Elsewhere in the British Empire things were unstable too. The Arabs were outraged at Britain’s reneging on their promise to give them their freedom in exchange for fighting the Turks and rebellions were breaking out which would continue over the next few years. The British were also facing unrest in Palestine as they began to settle Jewish immigrants who were buying up Arab land there. An uprising took place in Mesopotamia (Iraq) against the British in 1918 and again in 1919. The Third Afghan War took place in 1919; Ghandi and his followers began their campaign of civil disobedience in 1920 while in 1921 the Malabar region of India rose up in armed revolt against British rule. Secret communiques (but now accessible) between such as Winston Churchill, Lloyd George and the Chief of Staff of the British armed forces reveal concerns about the reliability of their soldiers in the future against insurrections and industrial action in Britain and even whether, as servicemen demanded demobilisation, they would have enough soldiers left for the tasks facing them throughout the Empire.
The Irish nationalist revolutionaries in 1921were in a very strong position to continue their struggle until they had won independence and quite possibly even to be the catalyst for socialist revolution in Britain and the death of the British Empire. But they backed down and gave the Empire the breathing space it needed to deal with the various hotspots of rebellion elsewhere and to prepare for the showdown with British militant trade unionists that came with the General Strike of 1926. Instead, the Treatyites turned their guns on their erstwhile comrades in the vicious Civil War that broke out in 1922. The new state executed IRA prisoners (often without recourse to a trial) and repression continued even after it had defeated the IRA in the Civil War.
If the revolutionary Irish nationalist leaders were not aware of all the problems confronting the British Empire, they were certainly aware of many of them. The 1920 hunger strike and death of McSwiney, Lord Mayor of Cork, had caught international attention and Indian nationalists had made contact with the McSwiney family. The presence of large Irish working class communities in Britain, from London to GlaSgow, provided ample opportunity for keeping abreast of industrial disputes, even if the Irish nationalists did not care to open links with British militant trade unionists. Sylvia Pankhurst, member of the famous English suffragette family and a revolutionary communist, had letters published in The Irish Worker, newspaper of the IT&GWU. The presence of large numbers of Irish still in the British Army was another source of ready information.

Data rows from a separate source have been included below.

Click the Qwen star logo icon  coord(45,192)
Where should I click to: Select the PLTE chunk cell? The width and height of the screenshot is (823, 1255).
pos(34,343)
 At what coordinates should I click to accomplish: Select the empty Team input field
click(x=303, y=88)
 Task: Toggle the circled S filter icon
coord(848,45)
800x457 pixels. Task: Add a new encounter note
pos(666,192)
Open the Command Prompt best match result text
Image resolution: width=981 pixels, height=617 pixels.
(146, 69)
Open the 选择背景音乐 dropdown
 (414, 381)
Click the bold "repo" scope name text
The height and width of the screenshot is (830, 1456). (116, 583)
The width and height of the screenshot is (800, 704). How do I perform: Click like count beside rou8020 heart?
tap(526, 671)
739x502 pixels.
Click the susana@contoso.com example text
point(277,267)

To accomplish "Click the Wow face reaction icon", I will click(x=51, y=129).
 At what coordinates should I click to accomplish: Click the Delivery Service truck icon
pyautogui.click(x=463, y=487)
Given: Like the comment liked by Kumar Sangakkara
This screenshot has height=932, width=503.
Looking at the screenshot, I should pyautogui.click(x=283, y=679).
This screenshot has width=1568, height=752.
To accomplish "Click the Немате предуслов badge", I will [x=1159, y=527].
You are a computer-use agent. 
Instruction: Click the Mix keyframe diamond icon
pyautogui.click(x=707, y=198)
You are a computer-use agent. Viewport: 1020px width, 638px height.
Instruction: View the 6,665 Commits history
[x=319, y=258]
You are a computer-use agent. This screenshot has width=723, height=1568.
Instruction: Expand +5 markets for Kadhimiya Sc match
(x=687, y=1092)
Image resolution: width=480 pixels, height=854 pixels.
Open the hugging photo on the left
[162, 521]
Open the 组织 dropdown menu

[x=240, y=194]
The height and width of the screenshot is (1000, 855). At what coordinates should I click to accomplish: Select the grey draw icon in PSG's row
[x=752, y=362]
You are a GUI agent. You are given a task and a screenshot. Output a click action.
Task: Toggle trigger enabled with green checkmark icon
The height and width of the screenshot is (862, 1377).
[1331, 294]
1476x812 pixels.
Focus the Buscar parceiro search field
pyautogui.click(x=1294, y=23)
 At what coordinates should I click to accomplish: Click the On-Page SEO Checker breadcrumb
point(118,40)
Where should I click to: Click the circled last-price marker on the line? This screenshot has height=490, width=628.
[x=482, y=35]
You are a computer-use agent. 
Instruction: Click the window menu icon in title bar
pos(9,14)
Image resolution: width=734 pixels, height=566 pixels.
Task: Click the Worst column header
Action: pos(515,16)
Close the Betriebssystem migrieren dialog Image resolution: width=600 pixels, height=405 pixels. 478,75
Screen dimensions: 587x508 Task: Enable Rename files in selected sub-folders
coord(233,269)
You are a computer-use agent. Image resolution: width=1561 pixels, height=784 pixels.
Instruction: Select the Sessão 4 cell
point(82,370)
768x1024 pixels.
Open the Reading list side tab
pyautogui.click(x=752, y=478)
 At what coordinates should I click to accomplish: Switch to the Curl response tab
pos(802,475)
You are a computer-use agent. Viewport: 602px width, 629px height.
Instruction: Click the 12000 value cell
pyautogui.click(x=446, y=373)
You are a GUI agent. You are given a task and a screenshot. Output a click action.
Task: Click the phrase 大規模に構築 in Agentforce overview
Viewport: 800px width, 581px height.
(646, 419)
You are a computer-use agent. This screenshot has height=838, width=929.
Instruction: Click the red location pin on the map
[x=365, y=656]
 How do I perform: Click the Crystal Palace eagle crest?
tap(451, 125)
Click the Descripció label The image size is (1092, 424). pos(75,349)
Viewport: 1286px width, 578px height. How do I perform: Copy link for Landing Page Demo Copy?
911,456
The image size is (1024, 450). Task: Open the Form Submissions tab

Anti-Treaty cartoon, 1921, depicts Ireland being coerced by Michael Collins, representing the Free State Army, along with the Catholic Church, in the service of British Imperialism
The revolutionary Irish nationalist leaders were mostly of petite bourgeois background and had no programme of the expropriation of the large landowners and industrialists. They did not seek to represent the interests of the Irish workers—indeed at times sections of them demonstrated a hostility to workers, preventing landless Irish rural poor seizing large estates and dividing them among themselves. Historically the petite bourgeoisie has shown itself incapable of sustaining a revolution in its own class interests and in Ireland it was inevitable that the Irish nationalists would come to follow the interests of the Irish national bourgeoisie. The Irish socialists were too few and weak to offer another pole of attraction to the petite bourgeoisie. The Irish national bourgeoisie had not been a revolutionary class since their defeat in 1798 and were not to be so now. Originally, along with the Catholic Church with which they shared many interests in common, they had declined to support the revolutionary nationalists but decided to join with them when they saw an opportunity to improve their position and also what appeared to be an imminent defeat of the British.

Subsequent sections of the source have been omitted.